**EXERCISE DETAILS**
Please copy the items word for word, starting at the first line and stopping after the line that contains "Click the 2023/5/19".

**PROVIDED DATA**

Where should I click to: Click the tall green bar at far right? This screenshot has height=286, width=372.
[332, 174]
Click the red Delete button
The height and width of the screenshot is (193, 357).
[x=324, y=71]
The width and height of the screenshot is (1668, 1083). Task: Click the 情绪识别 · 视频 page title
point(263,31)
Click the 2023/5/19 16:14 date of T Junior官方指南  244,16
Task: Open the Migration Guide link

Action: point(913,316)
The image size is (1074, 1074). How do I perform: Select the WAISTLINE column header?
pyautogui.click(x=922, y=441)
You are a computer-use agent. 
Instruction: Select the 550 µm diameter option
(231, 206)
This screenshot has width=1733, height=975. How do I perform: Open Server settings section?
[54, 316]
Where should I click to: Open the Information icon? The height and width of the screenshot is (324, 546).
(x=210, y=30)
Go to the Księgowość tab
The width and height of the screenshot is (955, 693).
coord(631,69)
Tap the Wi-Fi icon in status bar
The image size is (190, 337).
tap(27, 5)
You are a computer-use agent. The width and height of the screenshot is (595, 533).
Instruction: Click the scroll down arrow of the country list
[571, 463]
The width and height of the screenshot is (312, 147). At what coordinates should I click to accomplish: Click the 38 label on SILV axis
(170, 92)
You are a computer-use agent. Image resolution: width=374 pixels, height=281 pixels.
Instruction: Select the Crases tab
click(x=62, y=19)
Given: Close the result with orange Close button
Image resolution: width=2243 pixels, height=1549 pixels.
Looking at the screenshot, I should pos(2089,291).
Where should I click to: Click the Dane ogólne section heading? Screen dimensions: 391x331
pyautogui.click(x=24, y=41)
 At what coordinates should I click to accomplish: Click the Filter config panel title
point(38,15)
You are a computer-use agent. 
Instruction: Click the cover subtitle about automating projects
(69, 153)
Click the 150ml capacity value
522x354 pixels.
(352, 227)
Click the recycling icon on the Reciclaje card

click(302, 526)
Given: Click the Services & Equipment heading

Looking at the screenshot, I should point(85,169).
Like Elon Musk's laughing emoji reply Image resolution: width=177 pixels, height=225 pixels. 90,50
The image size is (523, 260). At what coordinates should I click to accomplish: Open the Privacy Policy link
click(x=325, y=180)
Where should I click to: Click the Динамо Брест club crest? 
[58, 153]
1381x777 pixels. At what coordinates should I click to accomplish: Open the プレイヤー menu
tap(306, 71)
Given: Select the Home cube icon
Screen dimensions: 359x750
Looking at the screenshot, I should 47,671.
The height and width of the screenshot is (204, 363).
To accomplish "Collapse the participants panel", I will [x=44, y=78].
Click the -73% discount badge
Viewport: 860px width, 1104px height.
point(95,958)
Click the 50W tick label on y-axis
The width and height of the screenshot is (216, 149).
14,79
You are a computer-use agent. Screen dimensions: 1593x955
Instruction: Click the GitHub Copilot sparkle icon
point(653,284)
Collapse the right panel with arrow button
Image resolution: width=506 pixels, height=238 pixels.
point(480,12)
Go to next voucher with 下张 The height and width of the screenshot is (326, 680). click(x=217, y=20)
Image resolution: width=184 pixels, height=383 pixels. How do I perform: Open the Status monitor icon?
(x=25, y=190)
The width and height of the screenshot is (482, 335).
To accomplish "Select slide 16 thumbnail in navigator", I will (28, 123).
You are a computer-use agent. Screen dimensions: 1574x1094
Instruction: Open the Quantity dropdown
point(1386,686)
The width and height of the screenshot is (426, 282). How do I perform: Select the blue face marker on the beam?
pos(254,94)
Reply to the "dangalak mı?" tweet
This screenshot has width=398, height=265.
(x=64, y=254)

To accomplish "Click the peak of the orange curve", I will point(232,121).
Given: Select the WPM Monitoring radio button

**EXERCISE SOLUTION**
Where should I click to: Click the tall green bar at far right? This screenshot has height=286, width=372.
[332, 174]
Click the red Delete button
The height and width of the screenshot is (193, 357).
[x=324, y=71]
The width and height of the screenshot is (1668, 1083). Task: Click the 情绪识别 · 视频 page title
point(263,31)
Click the 2023/5/19 16:14 date of T Junior官方指南  244,16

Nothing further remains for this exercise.